L’Etat et la Nation polonais

Lorsque l’on débat de la récente loi polonaise qui prétend criminaliser toute assimilation des camps de la mort installés sur le sol polonais par l’occupant nazi allemand avec les « camps polonais » il convient d’être très précis. Il est vrai qu’entre 1939 et 1945, l’Etat polonais vaincu en quelques jours par la Wehrmacht et dont le territoire avait été partagé en vertu du pacte germano-soviétique négocié par Molotov et Ribbentrop entre l’Allemagne et l’Union Soviétique avait virtuellement cessé d’exister. L’Etat est une entité juridique qui personnifie la légitimité de l’occupation d’un territoire par une population déterminée qui depuis au moins le 19ème siècle est généralement une Nation. En réalité, il convient de ne pas oublier l’existence du Gouvernement polonais en exil à Londres, qui pendant toute la guerre a assuré la persistance de la légitimité de l’Etat polonais.

La Nation, elle, est constituée de personnes physiques qui ont la volonté de vivre ensemble et ont en commun une langue, un passé, des mœurs, un attachement à leur territoire,  bref, une civilisation commune.

Or la Shoah, le massacre sélectif de masse d’au moins six millions des Juifs d’Europe constitue une catastrophe morale d’une dimension inouïe dont l’essentiel s’est déroulé sur le sol polonais. Si, en effet, durant les guerres nombreuses subies par l’Humanité durant son Histoire écrite, bien souvent le nombre des victimes a été encore plus élevé, jamais auparavant un peuple avancé et technicien n’était allé sélectionner un autre peuple dispersé au sein d’autres populations, pour l’assassiner par millions. Il y fallait un acharnement, une perversité, un génie du mal, une négation des valeurs, et une cruauté qui ne ressemble à rien dans l’Histoire moderne.

Des centaines de témoins rescapés des camps dans nos familles ont témoigné et, pour le petit nombre qui reste, continuent de témoigner, de la très large complicité de la population polonaise avec l’entreprise d’anéantissement des Juifs par les nazis. Cela, à côté d’un petit nombre de Polonais héroïques qui ont risqué leur vie pour sauver des Juifs.

Il a fallu plus de 50 ans à l’Etat français pour reconnaître que la France comme Etat et comme Nation portait une part de la responsabilité dans le déroulement de la Shoah sur le territoire français, mais du moins, cette prise de responsabilité est venue.
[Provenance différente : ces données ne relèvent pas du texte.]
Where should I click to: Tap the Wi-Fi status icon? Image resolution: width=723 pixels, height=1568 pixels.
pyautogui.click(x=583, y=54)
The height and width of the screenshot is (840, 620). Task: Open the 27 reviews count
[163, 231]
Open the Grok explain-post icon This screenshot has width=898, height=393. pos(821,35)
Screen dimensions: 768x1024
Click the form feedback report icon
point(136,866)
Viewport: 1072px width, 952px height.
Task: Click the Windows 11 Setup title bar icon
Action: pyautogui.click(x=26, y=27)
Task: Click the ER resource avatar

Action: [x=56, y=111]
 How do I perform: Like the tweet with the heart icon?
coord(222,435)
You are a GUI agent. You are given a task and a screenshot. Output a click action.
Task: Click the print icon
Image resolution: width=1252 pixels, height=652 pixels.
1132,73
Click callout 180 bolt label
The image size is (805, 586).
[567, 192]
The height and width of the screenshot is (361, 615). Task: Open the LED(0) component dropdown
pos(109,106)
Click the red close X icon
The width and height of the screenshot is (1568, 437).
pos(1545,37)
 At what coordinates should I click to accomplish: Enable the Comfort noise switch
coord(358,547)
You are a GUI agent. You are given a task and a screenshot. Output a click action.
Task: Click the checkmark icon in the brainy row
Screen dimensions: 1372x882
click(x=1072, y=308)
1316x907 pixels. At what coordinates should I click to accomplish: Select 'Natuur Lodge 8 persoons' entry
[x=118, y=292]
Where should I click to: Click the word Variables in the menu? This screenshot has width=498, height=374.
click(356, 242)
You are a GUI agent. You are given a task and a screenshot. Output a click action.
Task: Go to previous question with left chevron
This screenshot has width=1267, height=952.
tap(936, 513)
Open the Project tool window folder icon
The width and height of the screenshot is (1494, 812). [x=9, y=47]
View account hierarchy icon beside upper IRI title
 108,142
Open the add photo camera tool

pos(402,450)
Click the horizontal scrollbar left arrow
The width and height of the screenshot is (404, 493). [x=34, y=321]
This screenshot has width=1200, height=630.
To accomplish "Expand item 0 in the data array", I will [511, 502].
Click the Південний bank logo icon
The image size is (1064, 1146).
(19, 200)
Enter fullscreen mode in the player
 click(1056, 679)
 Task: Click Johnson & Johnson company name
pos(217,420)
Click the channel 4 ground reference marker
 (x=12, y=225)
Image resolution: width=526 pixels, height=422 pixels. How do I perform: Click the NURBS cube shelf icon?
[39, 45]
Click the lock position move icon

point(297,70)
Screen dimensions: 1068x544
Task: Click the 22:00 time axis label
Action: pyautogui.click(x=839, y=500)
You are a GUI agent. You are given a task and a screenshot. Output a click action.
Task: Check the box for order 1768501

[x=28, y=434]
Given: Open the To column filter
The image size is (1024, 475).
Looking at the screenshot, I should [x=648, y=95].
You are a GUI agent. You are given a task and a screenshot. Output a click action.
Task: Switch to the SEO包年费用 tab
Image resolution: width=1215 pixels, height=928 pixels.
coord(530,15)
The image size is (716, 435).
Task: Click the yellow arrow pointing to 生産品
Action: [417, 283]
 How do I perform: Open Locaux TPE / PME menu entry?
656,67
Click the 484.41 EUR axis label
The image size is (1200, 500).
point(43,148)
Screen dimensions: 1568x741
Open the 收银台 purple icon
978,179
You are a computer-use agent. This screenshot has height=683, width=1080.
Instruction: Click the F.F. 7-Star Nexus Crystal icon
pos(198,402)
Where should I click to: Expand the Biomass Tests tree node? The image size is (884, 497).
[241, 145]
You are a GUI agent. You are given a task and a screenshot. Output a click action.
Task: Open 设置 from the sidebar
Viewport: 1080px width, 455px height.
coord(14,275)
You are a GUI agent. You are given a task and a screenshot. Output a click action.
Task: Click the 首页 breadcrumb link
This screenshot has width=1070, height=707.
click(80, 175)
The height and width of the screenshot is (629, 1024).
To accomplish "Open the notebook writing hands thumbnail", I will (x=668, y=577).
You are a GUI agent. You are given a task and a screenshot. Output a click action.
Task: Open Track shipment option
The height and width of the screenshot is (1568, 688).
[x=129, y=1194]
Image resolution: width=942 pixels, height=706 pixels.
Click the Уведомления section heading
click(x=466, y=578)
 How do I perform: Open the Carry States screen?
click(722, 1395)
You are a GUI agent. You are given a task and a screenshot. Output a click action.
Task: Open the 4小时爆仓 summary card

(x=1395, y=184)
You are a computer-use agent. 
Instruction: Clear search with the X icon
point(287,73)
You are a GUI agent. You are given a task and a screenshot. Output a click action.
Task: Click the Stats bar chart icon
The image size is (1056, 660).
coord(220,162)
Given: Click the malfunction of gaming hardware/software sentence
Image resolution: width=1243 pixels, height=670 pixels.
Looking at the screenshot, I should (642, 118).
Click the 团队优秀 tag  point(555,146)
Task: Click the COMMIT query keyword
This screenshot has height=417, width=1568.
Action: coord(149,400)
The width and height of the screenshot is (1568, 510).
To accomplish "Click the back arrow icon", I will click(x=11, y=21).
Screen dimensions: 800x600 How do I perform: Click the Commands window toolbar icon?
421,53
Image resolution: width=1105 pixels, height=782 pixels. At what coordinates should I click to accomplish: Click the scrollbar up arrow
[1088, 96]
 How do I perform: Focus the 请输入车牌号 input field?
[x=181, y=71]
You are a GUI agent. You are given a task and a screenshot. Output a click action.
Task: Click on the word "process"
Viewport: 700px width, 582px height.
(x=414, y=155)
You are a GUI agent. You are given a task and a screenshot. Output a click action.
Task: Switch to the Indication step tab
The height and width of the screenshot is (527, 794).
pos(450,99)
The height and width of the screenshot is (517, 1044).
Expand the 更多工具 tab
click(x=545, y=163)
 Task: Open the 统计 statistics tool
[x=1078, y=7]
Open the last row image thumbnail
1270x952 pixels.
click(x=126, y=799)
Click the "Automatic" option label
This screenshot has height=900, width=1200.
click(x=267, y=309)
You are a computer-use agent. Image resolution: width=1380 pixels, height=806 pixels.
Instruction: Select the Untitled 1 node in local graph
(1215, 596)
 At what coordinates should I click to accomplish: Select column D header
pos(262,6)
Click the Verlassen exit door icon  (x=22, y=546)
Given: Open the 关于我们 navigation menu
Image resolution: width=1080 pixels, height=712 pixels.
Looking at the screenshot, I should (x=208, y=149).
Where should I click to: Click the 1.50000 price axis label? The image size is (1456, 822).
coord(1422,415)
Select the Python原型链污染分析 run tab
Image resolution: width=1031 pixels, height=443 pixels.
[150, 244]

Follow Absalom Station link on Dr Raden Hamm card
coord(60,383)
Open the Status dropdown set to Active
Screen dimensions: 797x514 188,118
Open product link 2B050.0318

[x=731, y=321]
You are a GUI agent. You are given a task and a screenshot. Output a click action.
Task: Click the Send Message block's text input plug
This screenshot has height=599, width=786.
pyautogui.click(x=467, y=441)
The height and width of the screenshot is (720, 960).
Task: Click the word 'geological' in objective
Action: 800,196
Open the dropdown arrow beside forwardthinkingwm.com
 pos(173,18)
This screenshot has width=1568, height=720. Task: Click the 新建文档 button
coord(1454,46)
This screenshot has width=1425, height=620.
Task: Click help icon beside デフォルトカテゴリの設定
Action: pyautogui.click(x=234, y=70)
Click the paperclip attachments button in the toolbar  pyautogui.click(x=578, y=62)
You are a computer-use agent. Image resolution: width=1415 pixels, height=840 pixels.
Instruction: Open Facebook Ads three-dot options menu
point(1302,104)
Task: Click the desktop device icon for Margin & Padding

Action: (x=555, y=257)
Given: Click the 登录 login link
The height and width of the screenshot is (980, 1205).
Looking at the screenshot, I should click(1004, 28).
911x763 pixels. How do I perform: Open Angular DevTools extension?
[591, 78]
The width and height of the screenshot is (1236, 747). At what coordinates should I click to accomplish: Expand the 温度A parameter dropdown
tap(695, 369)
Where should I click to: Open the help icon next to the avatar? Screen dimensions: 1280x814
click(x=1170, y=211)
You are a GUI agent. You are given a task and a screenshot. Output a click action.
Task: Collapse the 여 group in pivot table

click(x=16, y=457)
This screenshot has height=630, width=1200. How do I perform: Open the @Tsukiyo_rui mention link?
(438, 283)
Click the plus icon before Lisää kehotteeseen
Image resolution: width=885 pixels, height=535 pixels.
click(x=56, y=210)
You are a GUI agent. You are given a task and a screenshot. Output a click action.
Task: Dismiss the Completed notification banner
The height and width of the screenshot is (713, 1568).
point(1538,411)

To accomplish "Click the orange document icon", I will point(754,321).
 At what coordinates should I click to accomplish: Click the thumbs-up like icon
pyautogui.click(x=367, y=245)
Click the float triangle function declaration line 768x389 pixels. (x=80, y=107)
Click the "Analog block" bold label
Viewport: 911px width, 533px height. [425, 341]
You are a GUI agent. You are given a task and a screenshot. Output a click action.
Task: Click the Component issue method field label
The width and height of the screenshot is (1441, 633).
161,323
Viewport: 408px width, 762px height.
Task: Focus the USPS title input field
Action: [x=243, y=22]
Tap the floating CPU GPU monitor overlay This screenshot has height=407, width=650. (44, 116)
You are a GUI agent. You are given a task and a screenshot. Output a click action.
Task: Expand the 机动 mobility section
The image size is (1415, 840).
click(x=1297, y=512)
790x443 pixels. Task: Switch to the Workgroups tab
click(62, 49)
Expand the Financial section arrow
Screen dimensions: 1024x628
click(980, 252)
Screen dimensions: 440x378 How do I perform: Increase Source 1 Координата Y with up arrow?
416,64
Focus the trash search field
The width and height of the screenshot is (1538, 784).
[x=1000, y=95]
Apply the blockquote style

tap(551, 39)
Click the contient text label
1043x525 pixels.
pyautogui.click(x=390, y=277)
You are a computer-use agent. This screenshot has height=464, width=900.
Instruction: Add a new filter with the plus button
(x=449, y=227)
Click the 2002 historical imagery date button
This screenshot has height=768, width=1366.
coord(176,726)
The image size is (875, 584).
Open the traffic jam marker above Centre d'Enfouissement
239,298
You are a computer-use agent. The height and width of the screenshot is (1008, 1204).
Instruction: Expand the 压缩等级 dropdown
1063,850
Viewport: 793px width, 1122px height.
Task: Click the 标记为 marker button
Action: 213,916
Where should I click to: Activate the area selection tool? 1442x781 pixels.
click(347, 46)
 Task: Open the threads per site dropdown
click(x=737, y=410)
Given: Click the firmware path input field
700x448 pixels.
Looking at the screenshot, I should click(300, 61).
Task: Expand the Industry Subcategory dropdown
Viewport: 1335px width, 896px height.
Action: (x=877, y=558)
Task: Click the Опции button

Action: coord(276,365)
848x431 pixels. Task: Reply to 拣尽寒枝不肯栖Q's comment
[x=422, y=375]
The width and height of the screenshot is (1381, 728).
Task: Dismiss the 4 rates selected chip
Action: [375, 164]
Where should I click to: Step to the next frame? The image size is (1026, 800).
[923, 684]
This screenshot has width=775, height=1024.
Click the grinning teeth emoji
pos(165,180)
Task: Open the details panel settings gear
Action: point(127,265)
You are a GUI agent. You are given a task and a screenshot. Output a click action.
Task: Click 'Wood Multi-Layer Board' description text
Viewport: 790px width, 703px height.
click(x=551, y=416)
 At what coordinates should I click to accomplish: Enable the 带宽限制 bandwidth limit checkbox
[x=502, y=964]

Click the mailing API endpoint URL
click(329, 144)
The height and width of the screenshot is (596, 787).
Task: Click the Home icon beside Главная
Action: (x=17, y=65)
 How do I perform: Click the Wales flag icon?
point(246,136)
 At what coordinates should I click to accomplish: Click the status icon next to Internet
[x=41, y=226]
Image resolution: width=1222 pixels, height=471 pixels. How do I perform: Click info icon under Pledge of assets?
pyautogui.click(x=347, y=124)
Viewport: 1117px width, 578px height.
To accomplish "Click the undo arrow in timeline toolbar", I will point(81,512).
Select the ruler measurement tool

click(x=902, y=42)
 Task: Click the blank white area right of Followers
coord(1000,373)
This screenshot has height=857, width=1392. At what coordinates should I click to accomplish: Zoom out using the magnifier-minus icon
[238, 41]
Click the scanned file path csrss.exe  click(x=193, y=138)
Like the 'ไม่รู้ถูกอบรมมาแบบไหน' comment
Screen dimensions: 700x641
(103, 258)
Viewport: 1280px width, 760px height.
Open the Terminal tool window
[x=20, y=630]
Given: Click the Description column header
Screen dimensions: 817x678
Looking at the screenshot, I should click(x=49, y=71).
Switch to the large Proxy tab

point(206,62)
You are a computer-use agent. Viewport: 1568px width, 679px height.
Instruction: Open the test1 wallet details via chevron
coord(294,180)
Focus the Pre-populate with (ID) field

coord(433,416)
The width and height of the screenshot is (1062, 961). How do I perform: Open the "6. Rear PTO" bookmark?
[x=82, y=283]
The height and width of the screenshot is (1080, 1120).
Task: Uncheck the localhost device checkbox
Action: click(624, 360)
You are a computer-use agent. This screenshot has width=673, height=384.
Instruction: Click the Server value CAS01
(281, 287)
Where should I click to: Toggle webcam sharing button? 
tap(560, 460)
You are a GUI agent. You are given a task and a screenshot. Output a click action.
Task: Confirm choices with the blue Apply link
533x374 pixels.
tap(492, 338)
Pourtant, et il faut le souligner, vivaient en France en 1939 quelques 300,000 Juifs et les nazis n’ont pu en assassiner « que » 80,000 environ (environ trois fois plus que les victimes de la Saint-Barthélemy pourtant).

En 1939 vivaient en Pologne environ 3 millions de Juifs dont la quasi-totalité a subi un meurtre de masse au mieux dans l’indifférence mais souvent avec la participation active de la population polonaise occupée par les Allemands, sans compter les pogroms sur la personne des Juifs rescapés après la victoire de 1945 qui prétendaient rentrer dans leurs foyers.

Dans ces conditions, la nouvelle loi polonaise est inacceptable. Elle tend visiblement à exonérer l’Etat et la Nation polonaise de toute responsabilité dans le meurtre de masse des Juifs en Pologne et cela constitue une réécriture de l’Histoire, un mensonge, une « fake news ».

L’Etat d’Israël, le surgeon de la civilisation juive, a vocation à représenter les intérêts moraux et historiques du Peuple Juif et a le devoir d’exiger une véritable mise au point: l’Etat polonais ne peut pas jouer sur les mots. En tant qu’Etat-victime il est clair qu’il n’avait pas le contrôle des événements de l’époque, mais si l’Etat polonais actuel prétend représenter la Nation polonaise dans sa continuité, il a un lourd passé à assumer et il a bien autre chose à faire à propos de la Shoah que tenter de se défiler devant des responsabilités écrasantes.